- [Problem statement] Which lines in the records below mention the word "bold"? Copy each one out.

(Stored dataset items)
· · · · ·

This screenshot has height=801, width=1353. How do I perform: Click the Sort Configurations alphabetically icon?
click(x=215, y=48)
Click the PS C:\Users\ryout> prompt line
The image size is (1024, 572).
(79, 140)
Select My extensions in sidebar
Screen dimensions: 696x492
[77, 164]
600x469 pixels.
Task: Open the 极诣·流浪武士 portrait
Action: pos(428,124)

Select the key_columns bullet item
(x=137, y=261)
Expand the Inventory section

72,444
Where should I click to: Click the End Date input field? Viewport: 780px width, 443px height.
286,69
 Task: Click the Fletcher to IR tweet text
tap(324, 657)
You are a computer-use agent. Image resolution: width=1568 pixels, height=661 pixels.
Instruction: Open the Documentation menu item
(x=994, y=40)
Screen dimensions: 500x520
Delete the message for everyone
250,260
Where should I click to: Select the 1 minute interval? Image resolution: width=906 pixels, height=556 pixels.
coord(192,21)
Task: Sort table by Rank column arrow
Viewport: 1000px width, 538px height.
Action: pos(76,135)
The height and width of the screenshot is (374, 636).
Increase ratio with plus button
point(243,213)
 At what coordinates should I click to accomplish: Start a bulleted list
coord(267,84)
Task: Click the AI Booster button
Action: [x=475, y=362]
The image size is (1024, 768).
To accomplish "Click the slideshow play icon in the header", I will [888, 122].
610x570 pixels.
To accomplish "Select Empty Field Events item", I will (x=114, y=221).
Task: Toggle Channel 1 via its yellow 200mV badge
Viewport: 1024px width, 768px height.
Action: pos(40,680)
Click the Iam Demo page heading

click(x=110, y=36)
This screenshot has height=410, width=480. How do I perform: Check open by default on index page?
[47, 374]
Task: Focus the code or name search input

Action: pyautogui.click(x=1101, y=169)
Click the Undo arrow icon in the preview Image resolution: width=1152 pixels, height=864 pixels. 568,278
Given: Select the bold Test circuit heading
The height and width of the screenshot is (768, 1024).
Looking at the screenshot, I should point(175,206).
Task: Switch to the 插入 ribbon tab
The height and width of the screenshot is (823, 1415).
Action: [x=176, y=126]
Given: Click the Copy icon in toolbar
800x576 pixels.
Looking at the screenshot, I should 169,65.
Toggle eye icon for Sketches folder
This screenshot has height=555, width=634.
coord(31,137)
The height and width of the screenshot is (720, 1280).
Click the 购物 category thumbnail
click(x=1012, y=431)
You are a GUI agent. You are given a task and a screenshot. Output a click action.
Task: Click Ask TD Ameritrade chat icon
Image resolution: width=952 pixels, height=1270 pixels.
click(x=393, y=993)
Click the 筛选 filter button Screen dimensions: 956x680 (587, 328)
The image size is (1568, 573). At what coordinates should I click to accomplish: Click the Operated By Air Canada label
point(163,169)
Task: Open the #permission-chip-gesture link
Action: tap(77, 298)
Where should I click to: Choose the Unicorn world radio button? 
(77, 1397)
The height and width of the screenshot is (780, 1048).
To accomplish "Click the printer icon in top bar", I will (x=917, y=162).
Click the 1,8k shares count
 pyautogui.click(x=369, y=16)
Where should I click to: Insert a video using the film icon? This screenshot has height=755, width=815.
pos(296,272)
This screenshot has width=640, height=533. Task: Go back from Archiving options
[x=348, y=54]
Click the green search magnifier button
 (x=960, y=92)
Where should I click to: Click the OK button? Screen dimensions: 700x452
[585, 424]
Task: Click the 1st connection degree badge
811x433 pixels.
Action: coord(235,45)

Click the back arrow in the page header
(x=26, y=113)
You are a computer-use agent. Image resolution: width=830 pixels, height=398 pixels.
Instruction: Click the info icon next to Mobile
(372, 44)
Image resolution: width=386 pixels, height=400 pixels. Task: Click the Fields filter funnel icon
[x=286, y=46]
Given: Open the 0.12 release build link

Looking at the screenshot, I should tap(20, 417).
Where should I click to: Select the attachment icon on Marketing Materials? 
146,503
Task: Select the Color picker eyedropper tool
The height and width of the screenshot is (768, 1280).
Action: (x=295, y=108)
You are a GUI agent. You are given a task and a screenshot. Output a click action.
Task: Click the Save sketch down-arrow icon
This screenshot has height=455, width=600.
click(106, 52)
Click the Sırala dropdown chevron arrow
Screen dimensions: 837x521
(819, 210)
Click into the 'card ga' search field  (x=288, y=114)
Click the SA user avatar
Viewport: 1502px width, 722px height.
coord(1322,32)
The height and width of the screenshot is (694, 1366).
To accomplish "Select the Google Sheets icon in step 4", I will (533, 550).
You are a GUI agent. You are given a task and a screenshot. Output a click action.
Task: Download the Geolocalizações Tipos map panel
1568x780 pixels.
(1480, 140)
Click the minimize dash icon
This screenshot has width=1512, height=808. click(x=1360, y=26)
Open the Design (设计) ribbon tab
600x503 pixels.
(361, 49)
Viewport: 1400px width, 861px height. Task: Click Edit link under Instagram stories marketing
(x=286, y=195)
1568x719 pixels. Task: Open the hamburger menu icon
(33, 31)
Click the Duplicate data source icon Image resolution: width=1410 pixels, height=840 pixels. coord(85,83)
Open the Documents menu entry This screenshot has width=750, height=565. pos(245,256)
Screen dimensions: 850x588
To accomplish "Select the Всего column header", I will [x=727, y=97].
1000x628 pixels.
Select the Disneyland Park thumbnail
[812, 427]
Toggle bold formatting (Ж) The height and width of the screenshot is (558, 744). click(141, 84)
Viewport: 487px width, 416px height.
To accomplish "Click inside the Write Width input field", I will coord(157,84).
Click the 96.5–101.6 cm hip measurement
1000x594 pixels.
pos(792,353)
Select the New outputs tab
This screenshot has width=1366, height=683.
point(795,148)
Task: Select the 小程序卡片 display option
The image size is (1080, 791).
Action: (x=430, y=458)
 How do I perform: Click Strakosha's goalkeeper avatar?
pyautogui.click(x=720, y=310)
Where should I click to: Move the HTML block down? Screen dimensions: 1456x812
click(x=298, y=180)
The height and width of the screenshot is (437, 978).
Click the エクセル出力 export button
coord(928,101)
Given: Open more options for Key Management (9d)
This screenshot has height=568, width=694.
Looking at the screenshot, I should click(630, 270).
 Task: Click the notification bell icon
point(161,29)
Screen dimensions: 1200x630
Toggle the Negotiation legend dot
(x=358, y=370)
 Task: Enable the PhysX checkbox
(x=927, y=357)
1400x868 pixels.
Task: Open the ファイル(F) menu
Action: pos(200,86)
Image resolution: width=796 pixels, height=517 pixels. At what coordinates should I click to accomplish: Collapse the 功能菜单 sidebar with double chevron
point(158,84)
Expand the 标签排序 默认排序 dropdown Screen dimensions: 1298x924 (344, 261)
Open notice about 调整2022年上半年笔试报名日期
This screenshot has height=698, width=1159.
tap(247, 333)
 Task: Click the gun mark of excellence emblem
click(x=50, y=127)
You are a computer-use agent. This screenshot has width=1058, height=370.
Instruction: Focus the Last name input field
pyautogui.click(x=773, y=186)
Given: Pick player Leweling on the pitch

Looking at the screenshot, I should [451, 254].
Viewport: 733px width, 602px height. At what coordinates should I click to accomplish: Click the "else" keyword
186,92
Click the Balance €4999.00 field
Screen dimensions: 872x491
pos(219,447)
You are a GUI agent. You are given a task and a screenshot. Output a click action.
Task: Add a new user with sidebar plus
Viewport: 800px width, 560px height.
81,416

· · · · ·

- [Completed exercise]
Given: Select the bold Test circuit heading
Toggle bold formatting (Ж) The height and width of the screenshot is (558, 744). click(141, 84)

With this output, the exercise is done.